» List of tasks
1 - In the forum thread about clipping guinea fowl wings, how long did BackfourtyMI. keep the adult guineas in a covered pen before letting them free range?
2 - Continue the forum thread about clipping guinea fowl wings from its final post header.

*** Opening Text for analysis ***

# Clipping guinea's wings?



## simka2 (Sep 27, 2011)

Do you think it would help keep them around? :shrug: I have had one group completely disappear. I have another group that we have raised from keets. I have let one or two out at a time and they come back either in the evening or early morning. I just have this feeling if I let them all out they will be gone. But, they are outgrowing their area and I need them to free range. Thoughts?


----------



## mekasmom (Jan 19, 2010)

Haven't you ever heard the saying that you buy guineas for your neighbors? They really like to fly away.
You can clip the wings if you want to. It would keep them on the ground. You do it just like you clip any bird's wings. Extend the wing and clip close to the wing except the last couple of thick feathers.


----------



## Cliff (Jun 30, 2007)

If you raised them from keets they will stay around.


----------



## BackfourtyMI. (Sep 3, 2007)

We bought our first one's as adults & then last year I hatched out some of their eggs. All of ours are all still here & they free range. I kept the adults in a pen with a top for almost 2 weeks before turning them loose. I throw a couple handfuls of scratch grain out once a day so they know they eat here.
Did the same with the keets I hatched out & they have been here a year now.

Do you thrown them out seeds to eat each day? Mine will come when we call them just for the feed.


----------



## simka2 (Sep 27, 2011)

*** Closing Text for analysis ***
*** Opening Data provided ***

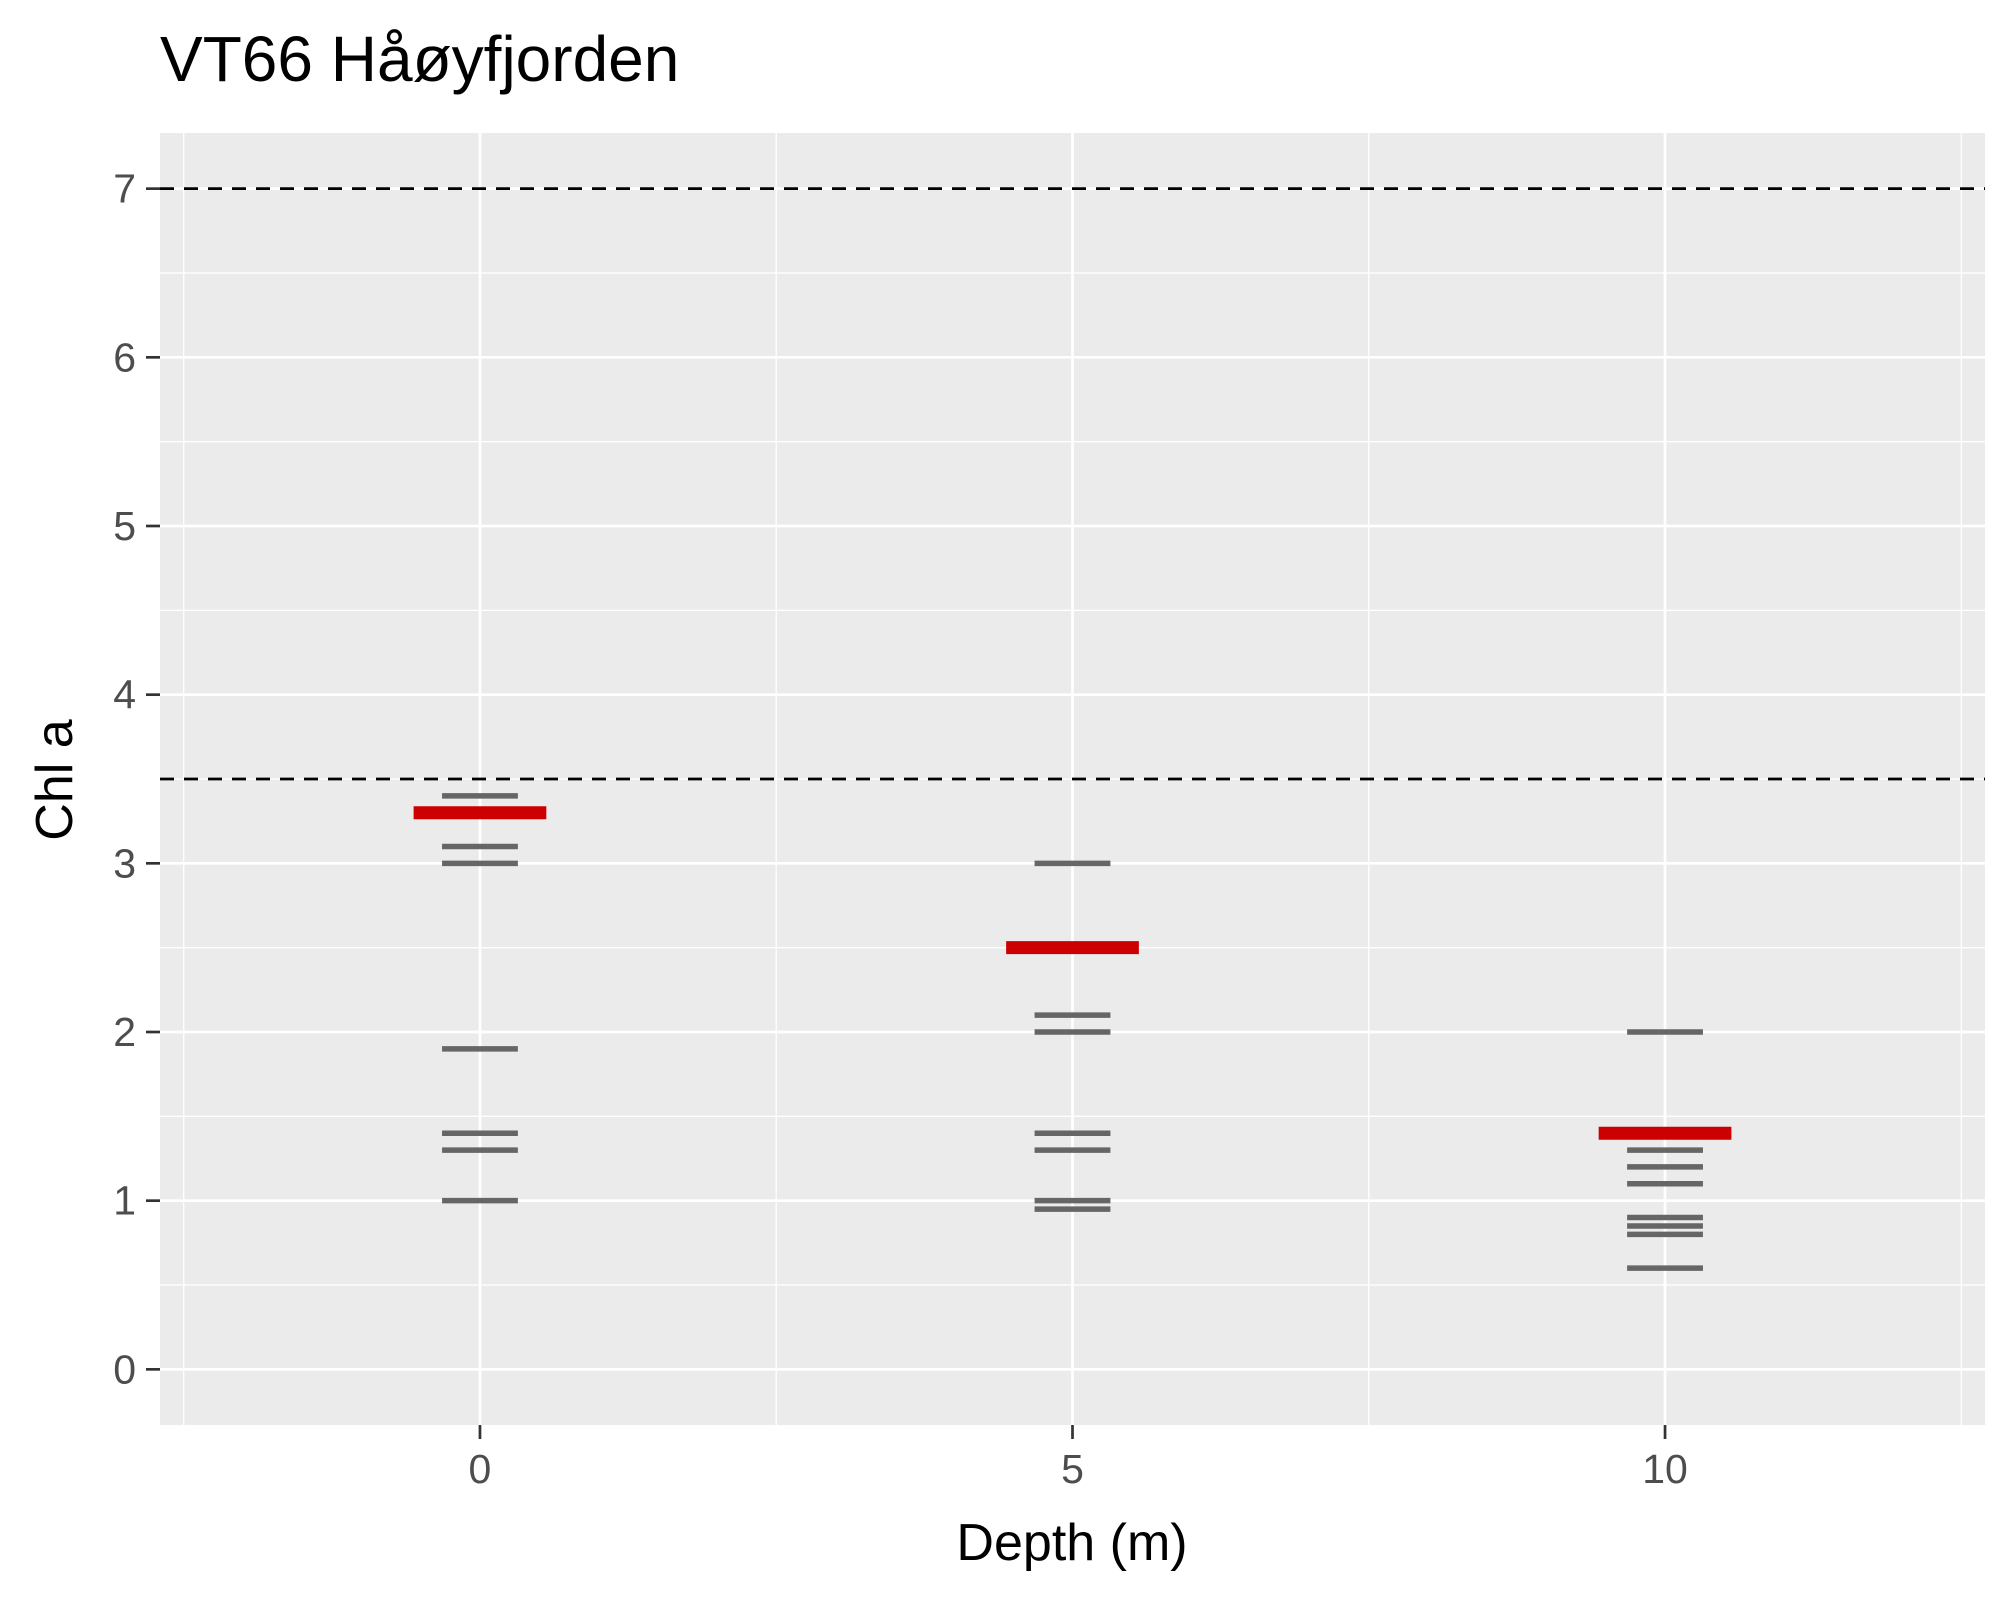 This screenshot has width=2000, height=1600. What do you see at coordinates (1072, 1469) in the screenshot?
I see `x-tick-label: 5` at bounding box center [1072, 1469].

*** Closing Data provided ***

» Answers by task
1 - Almost 2 weeks.

2 -
I did it all! Kept them together in the coop for 2 weeks. Then the next week I only released one or two at a time. Always fed at the same time, same place. Once I let all of them out together it took all of 3 days for them to fly away! Those were a group I got as adults.

So, this group is younger, but I want to make it as difficult as possible for them to run away.


----------



## PD-Riverman (May 24, 2007)

I would Never buy adult Guinea's unless I was planning to keep them closed up and collect their eggs to hatch out. Then re-sale the adults.


----------



## KSALguy (Feb 14, 2006)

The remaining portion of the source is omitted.